>> start Excerpt provided
Why does Random.Next() always return the same number [duplicate]

问题

This question already has answers here:

Random number generator only generating one random number (9 answers)

Closed 4 years ago.

Consider this method:

private static int GenerateRandomNumber(int seed, int max)
{
   return new Random(seed).Next(max);
}

On my machine, executing this loop yields the same number through 1500 iterations:

  for (int i = 0; i < 1501; i++)
            {
                int random = GenerateRandomNumber(100000000, 999999999);
                Console.WriteLine(random.ToString());
                Console.ReadKey();
            }

I get 145156561, for every single iteration.

I don\'t have a pressing issue, I was just curious about this behavior because .Next(max) says \"Returns a Non Negative random number less than the specified maximum. Perhaps I am not understanding something basic.

回答1:

You're always seeding a new instance with the same seed, and then grabbing the first max. By using a Seed, you're guaranteeing the same results.

If you want to have a static, random number generation that does different results, you should rework this a bit. However, since Random is not threadsafe, it requires some synchronization when used statically. Something like:

private static Random random;
private static object syncObj = new object();
private static void InitRandomNumber(int seed)
{
     random = new Random(seed);
}
private static int GenerateRandomNumber(int max)
{
     lock(syncObj)
     {
         if (random == null)
             random = new Random(); // Or exception...
         return random.Next(max);
     }
}

回答2:

Dilbert has encountered the same problem back in 2001:

http://dilbert.com/strips/comic/2001-10-25/

Coincidence?

I don't think so.

And random.org agrees : http://www.random.org/analysis/

回答3:

The problem is that you are creating a new Random instance with the same seed number each time. You should create a single Random instance (store it in a static if necessary) and simply call the next method on that same instance.
>> end Excerpt provided
>> start Data shown
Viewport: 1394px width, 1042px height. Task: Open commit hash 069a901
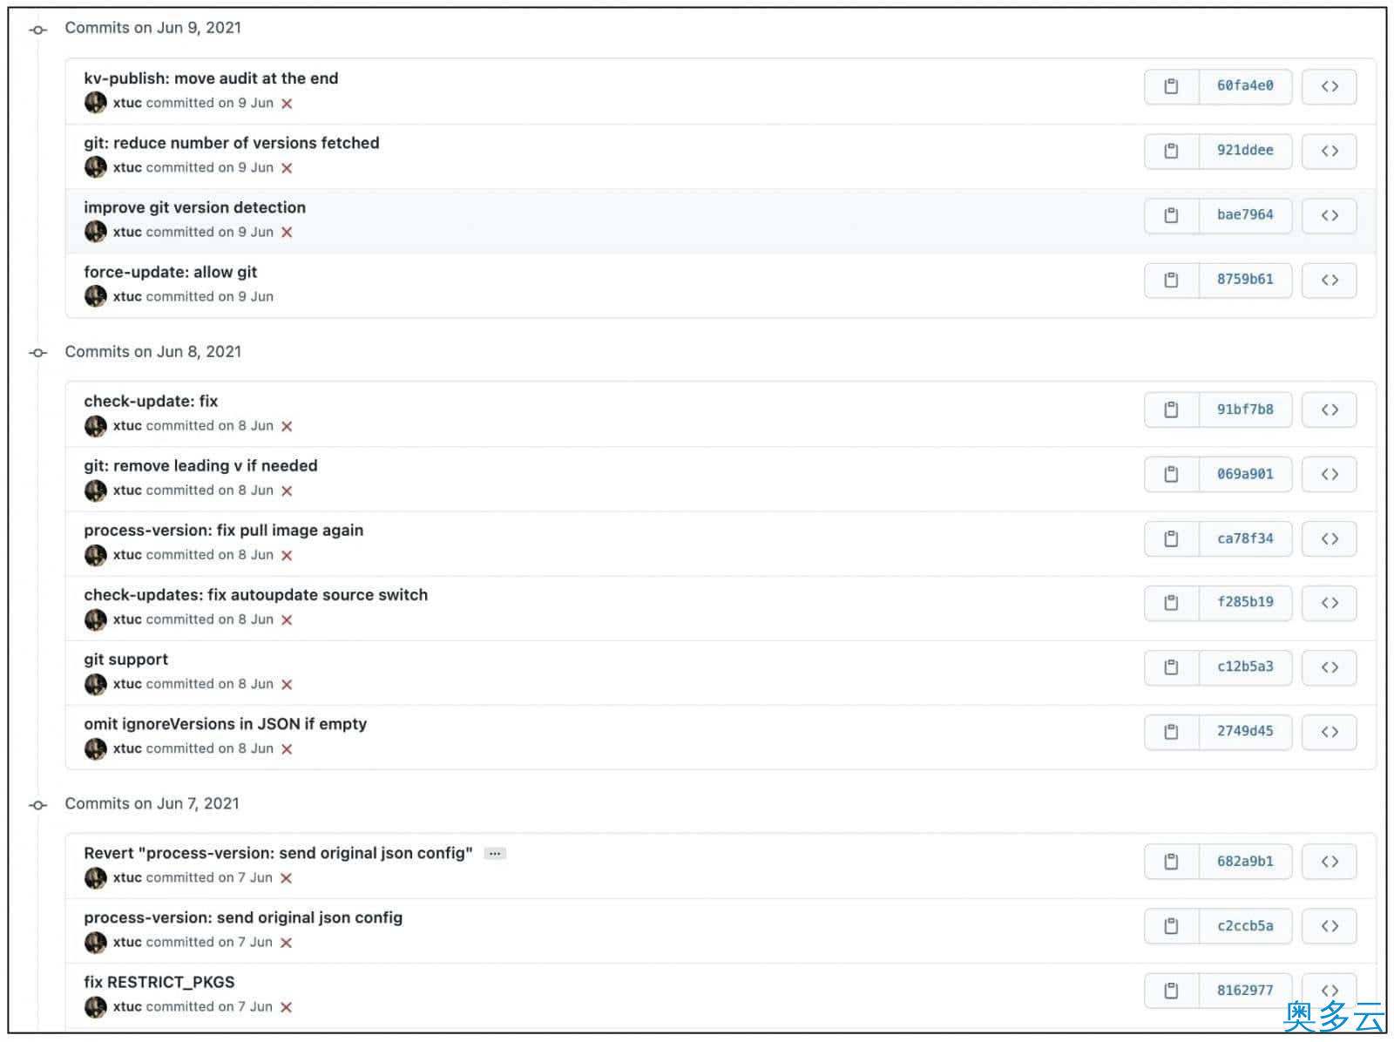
>> end Data shown
» What you should do
Reproduce the passage of the Random.Next() thread starting with "private static int GenerateRandomNumber(int seed, int" and going on through "< 1501; i++)". The material that comes after the thread stands on its own and is unrelated to it.

» Expected answer
private static int GenerateRandomNumber(int seed, int max)
{
   return new Random(seed).Next(max);
}

On my machine, executing this loop yields the same number through 1500 iterations:

  for (int i = 0; i < 1501; i++)